Importantly, this is about education and enforcement: The effort isn’t just about mandating masks in public settings (and ensuring they are broadly available to anyone, regardless of income status) but explaining why a mandate is necessary, and then ensuring adequate enforcement. And education comes first. By now, the need for masks shouldn’t come as a surprise to anyone in Miami — signage and awareness campaigns have been ongoing to ensure residents are informed and engaged.
Critics will likely assail this policy as government overreach at its worst. Moreover, they will repeat a widespread urban myth: that mask requirements simply haven’t worked. The truth, however, is that mask orders require continuous education and universal enforcement to be successful, and it is incomplete and incoherent mask orders that have had mixed or limited outcomes.

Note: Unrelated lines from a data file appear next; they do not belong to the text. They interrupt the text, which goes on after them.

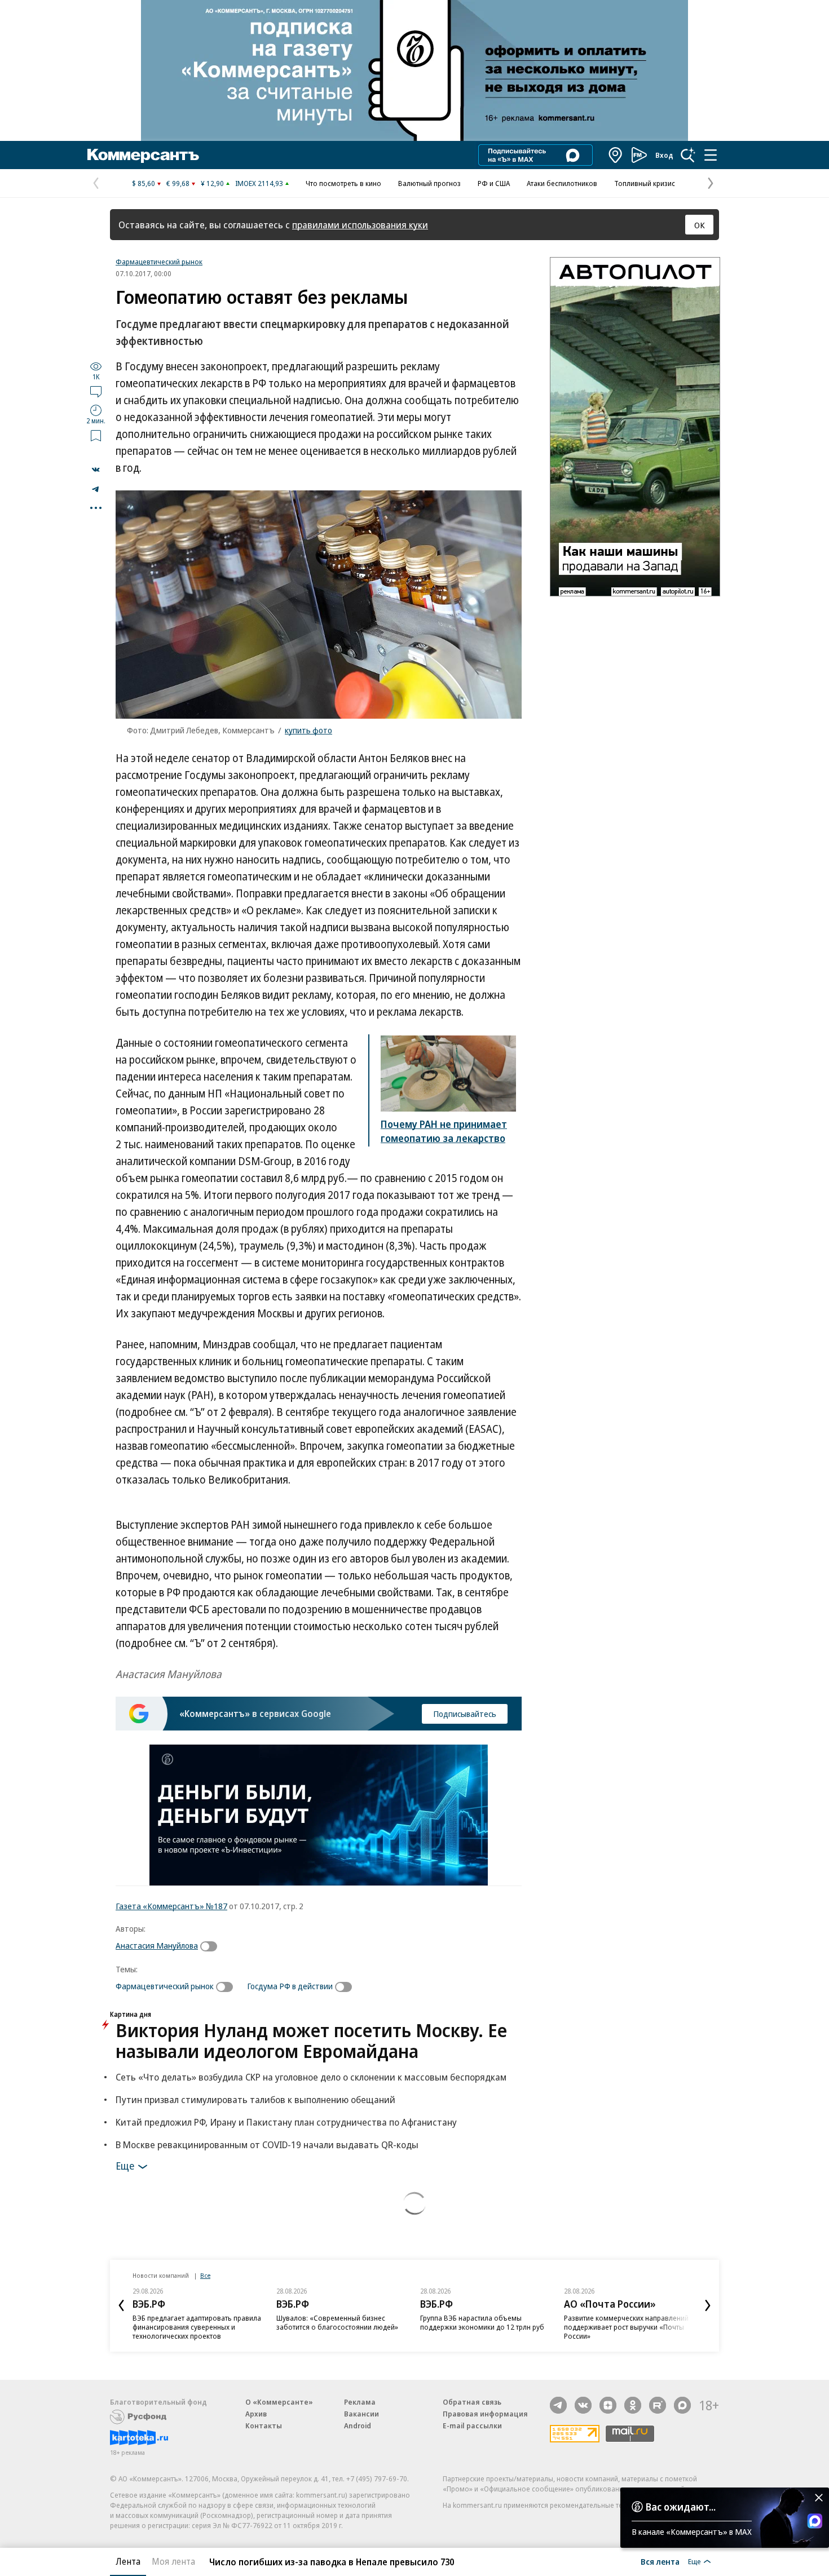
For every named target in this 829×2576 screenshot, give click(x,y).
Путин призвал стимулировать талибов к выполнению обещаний (255, 2099)
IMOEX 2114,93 (259, 183)
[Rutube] (657, 2405)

Only 6 in 10 Americans report wearing a mask all the time in public, with broad geographic variation. In Washington state, a recent survey suggested only 4 in 10 residents comply with recommendations; this lack of cooperation is cited as a key factor in a recent outbreak in Yakima, Wash.
We know from a compelling body of scientific literature that thick, well-fitting cloth masks can dramatically reduce covid-19 transmission. We also know that universality is key: Any benefit requires consensus and broad cooperation. That’s one reason Hong Kong was largely spared the worst of the pandemic despite being a puddle jump from Wuhan: Its citizens embrace mask-wearing at near universal rates. It’s also why the Institute for Health Metrics and Evaluation estimates that nearly 100,000 American lives could be saved between now and the new year if everyone wore a mask in public settings.
But the challenge of compliance remains. The simple truth is that humans generally respond to the threat of a fine and modify their behavior accordingly. That’s why busy downtowns use fines to promote adherence to parking rules — you’re far less likely to do what’s convenient (park illegally) if you know you’ll be on the hook for a $50 fine. It’s just human nature.
Success hinges on clear and consistent enforcement that everyone understands. And doing that work can also take pressure off ordinary people who are simply trying to do the right thing. In recent weeks, individuals have faced injury and even death for valiant attempts to promote adherence to mask rules among their fellow Americans. In Michigan this month, a 77-year-old man was allegedly stabbed by someone three decades younger after an argument over a mask. That followed the disturbing report in May of a security guard who was shot and killed at a Family Dollar store, also in Michigan, after confronting non-masked patrons.
The nation should follow Miami’s example. Governors have the ability to institute a mandatory mask policy with enforcement, and mayors have the responsibility to ensure effective implementation. We cannot afford to wait.